Task prompt: Can you repeat each of the rows below word for word, leaving out the pictures?

[Stored dataset items]
+ + + +

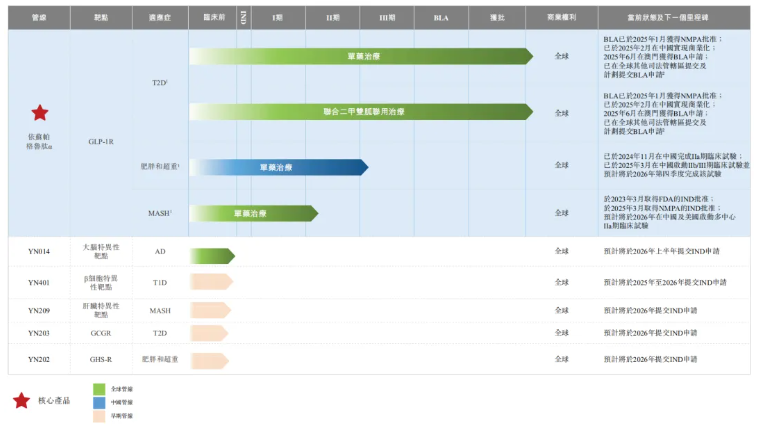Select the green 全球管線 legend swatch
Screen dimensions: 768x429
[x=99, y=388]
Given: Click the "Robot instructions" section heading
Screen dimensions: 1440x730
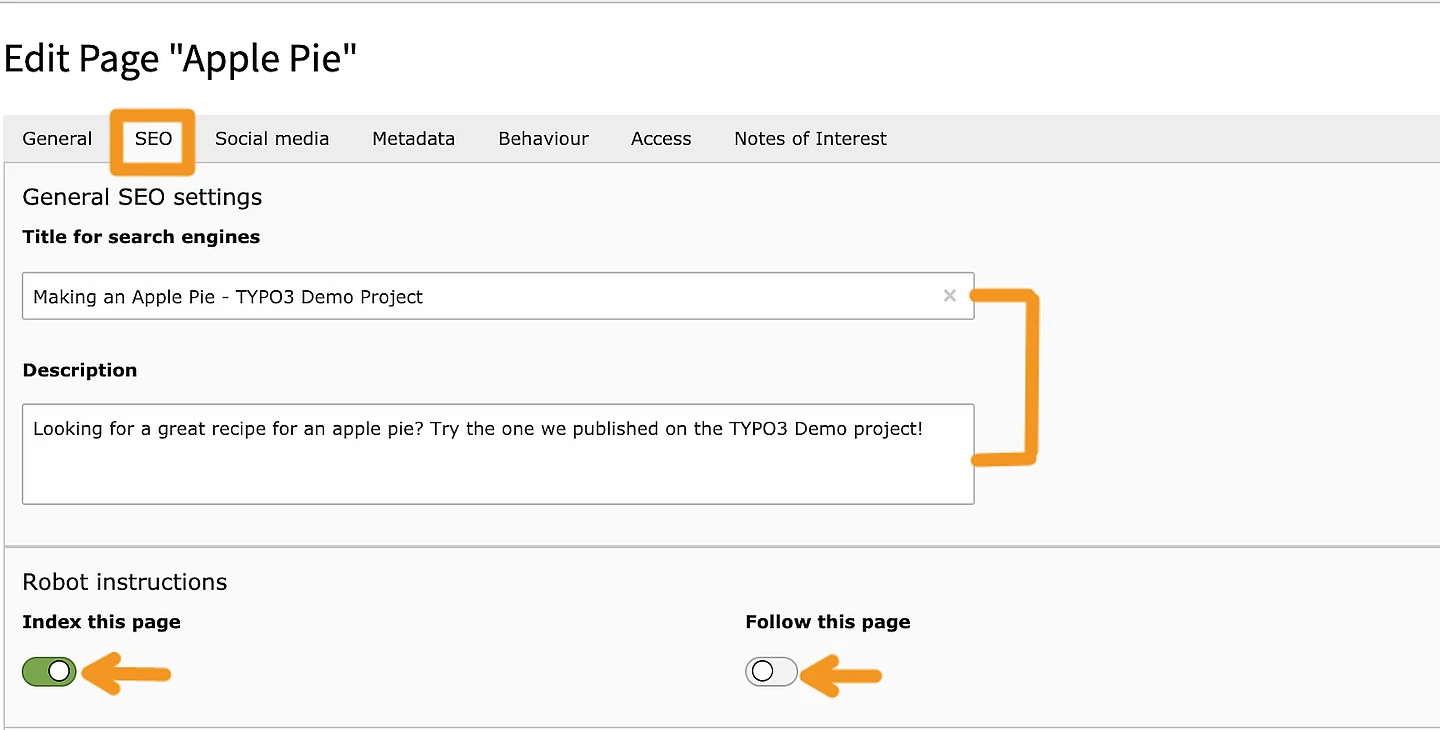Looking at the screenshot, I should tap(125, 582).
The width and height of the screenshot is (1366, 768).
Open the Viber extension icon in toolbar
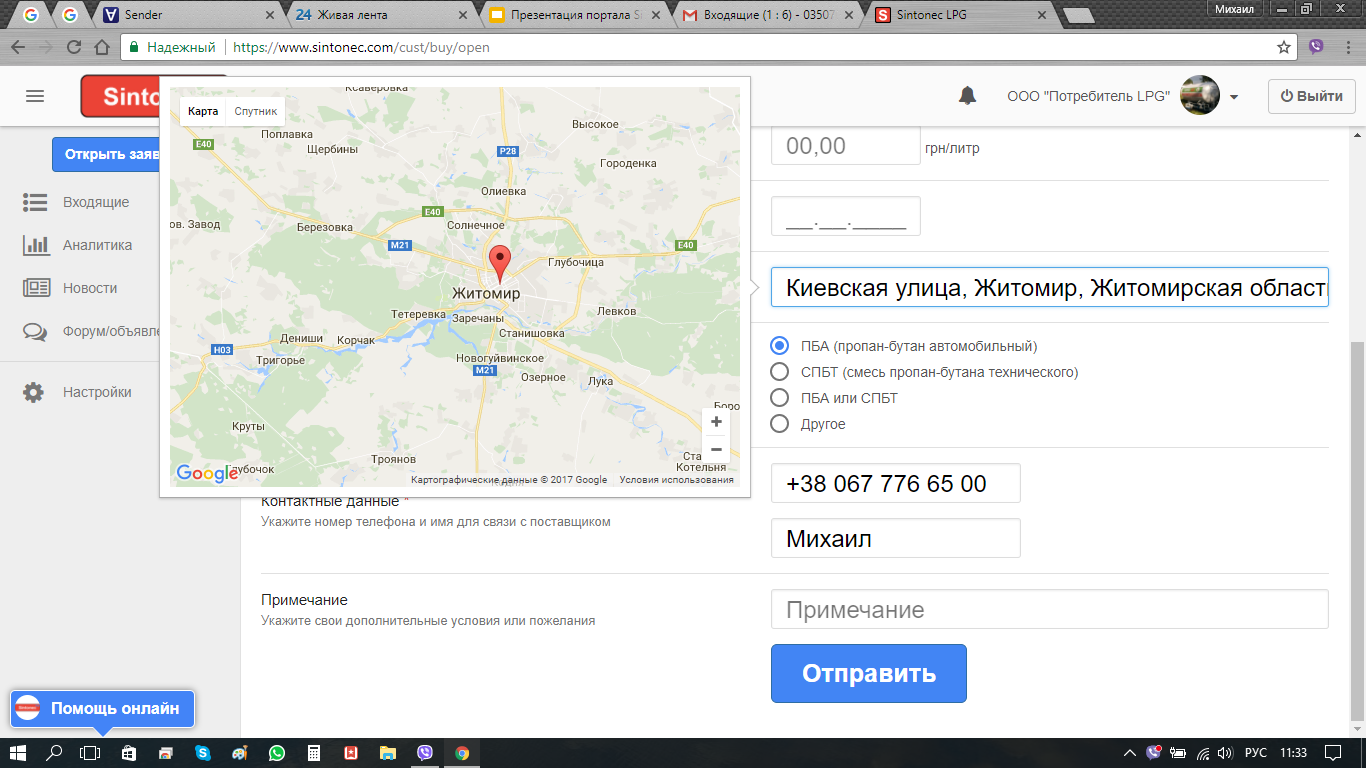pos(1316,47)
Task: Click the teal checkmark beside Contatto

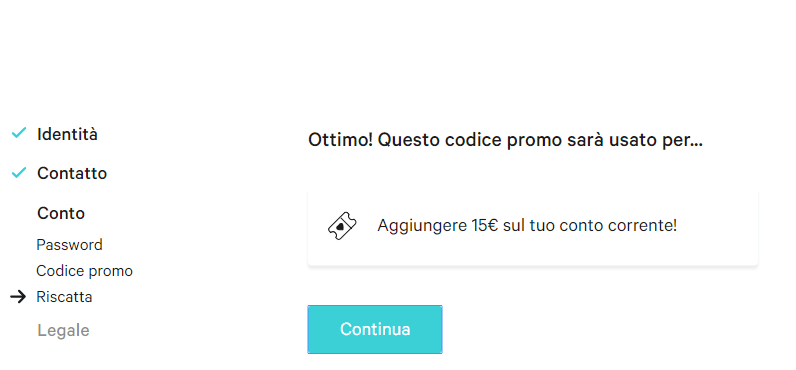Action: pos(19,173)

+ + + +

Answer to the exercise:
Select the green 全球管線 legend swatch
Screen dimensions: 768x429
[x=99, y=388]
Given: Click the "Robot instructions" section heading
Screen dimensions: 1440x730
Looking at the screenshot, I should tap(125, 582).
The width and height of the screenshot is (1366, 768).
Open the Viber extension icon in toolbar
pos(1316,47)
Task: Click the teal checkmark beside Contatto

Action: pos(19,173)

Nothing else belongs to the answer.